Изменить стиль страницы

9

— А я думала, что вы сильней, — сказала Валя.

— Я тоже так думал, — тяжело дыша, ответил Володя. — Неудобная, черт! Вроде круглая, а ребра какие-то торчат! Придержите-ка калитку!

Он поставил тяжелый короб на землю и потер натруженное плечо. «И ко всему, кажется, опоздал, — подумал он, увидев белье, развешанное на веревках. — Неугомонный у меня старик!..»

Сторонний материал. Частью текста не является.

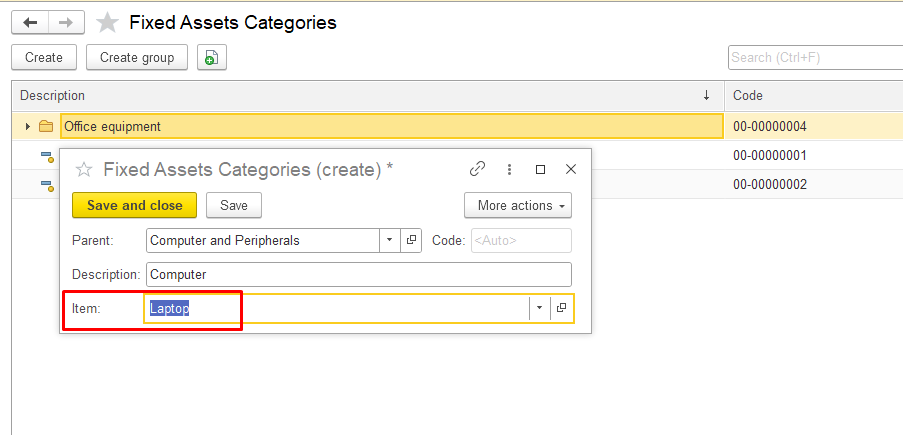Click the Save and close button

134,205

Из-за угла, легок на помине, выглянул отец. Его руки до локтей были покрыты серой мыльной пеной. Во рту тлела папироска. Увидев Валю, отец растерянно мигнул и спрятал руки за спину.

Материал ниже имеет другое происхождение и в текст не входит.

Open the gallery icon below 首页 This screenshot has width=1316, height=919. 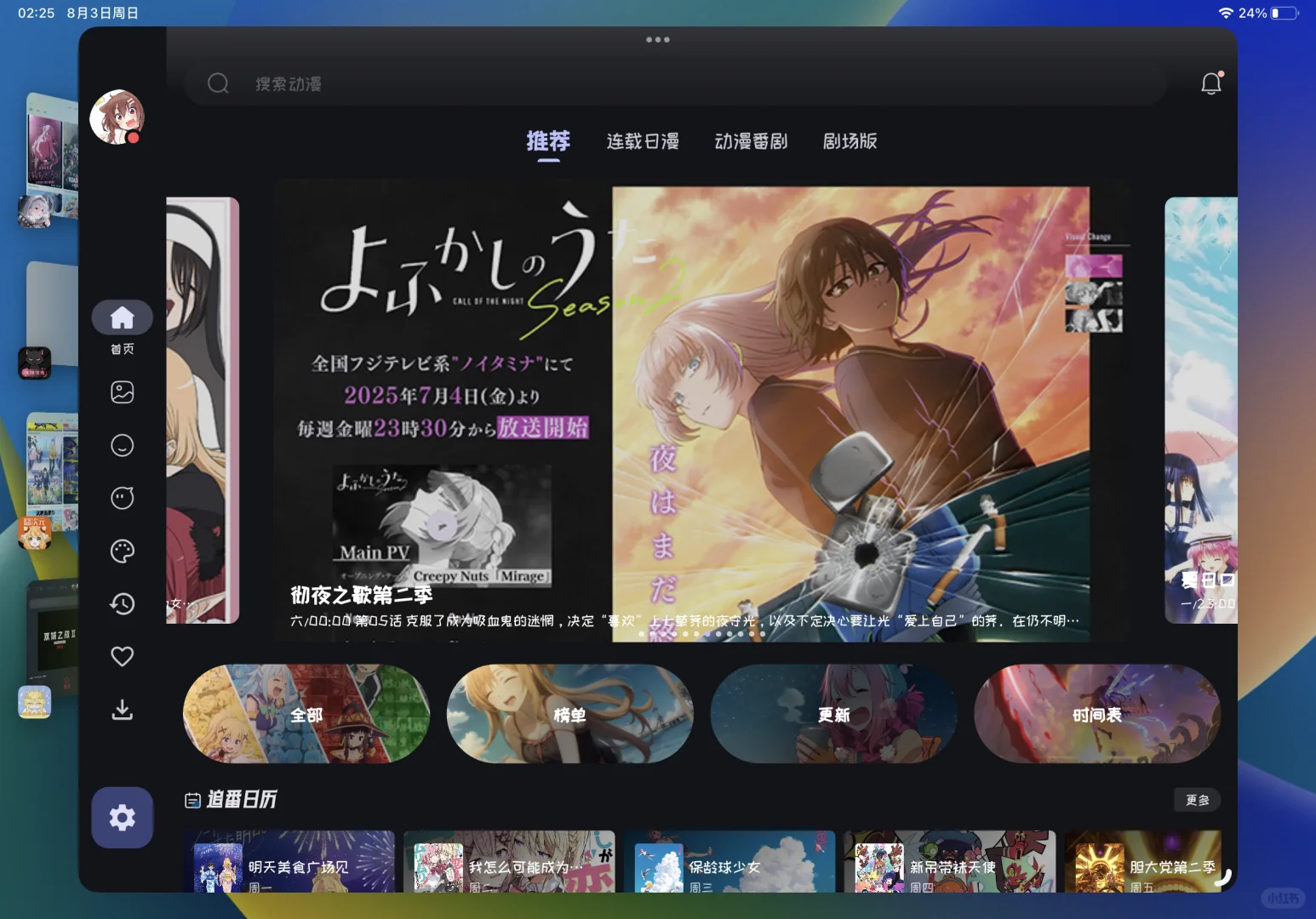click(122, 391)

— Я же просил тебя подождать, — с укором сказал Володя. — Получается, что зря старался!

— А в чем дело? — спросил отец, двигая во рту папироску. — Здравствуйте, — кивнул он Вале.

— Добрый день, — почти неслышно ответила она.

— А мы механизацию тебе притащили, — сообщил Володя. — Это Валя, она мне помогала. Консультировала, так сказать. А это Андрей Аверьяныч, мой отец. Весьма сложный и упрямый дяденька, надо сказать!

Отец, удивив Володю, отвесил Вале церемонный поклон и не забыл вынуть изо рта папироску, которая тут же намокла, погасла и пожелтела. Валя в ответ присела — сделала то ли книксен, то ли реверанс, Володя плохо разбирался в этих тонкостях. Ему осталось только развести руками.

— А что за механизация такая? — заинтересованно спросил отец, обходя вокруг коробки.

— Стиральная машина, — беспечно ответил Володя. — Это, знаешь, не дело — белье в корыте квасить!

— Пойду я, — тихо сказала Валя.

— Ни в коем случае! — живо обернулся Володя. — Надо провести испытания. Вы, как специалист, будете подавать советы. Папа, осталось, что стирать?

— Вроде нет, — виновато покашляв, сказал отец.

— А горячая вода?

— Воды много!

— Тогда это все, — Володя показал на белье, висевшее на веревке, — заново перестираем. Чище будет. Идет? Тогда за работу, товарищи!

И все взялись за работу.

Валя поначалу стеснялась, а потом потихоньку вошла во вкус, стала командовать мужчинами. Отец и сын, перемигиваясь, с готовностью выполняли ее приказы. Машина, которой отец отвел постоянное место, уютно гудела. Володя, сунув в карман плоскогубцы и белый лейкопластырь, который использовал вместо изоляционной ленты, вертел ручку отжимного устройства и забавлялся, как маленький. Отжатое белье плюхалось в большой таз с отколовшейся местами эмалью. В машине, как метроном, постукивало реле времени. Валя, вставая на цыпочки, развешивала дважды выстиранное белье.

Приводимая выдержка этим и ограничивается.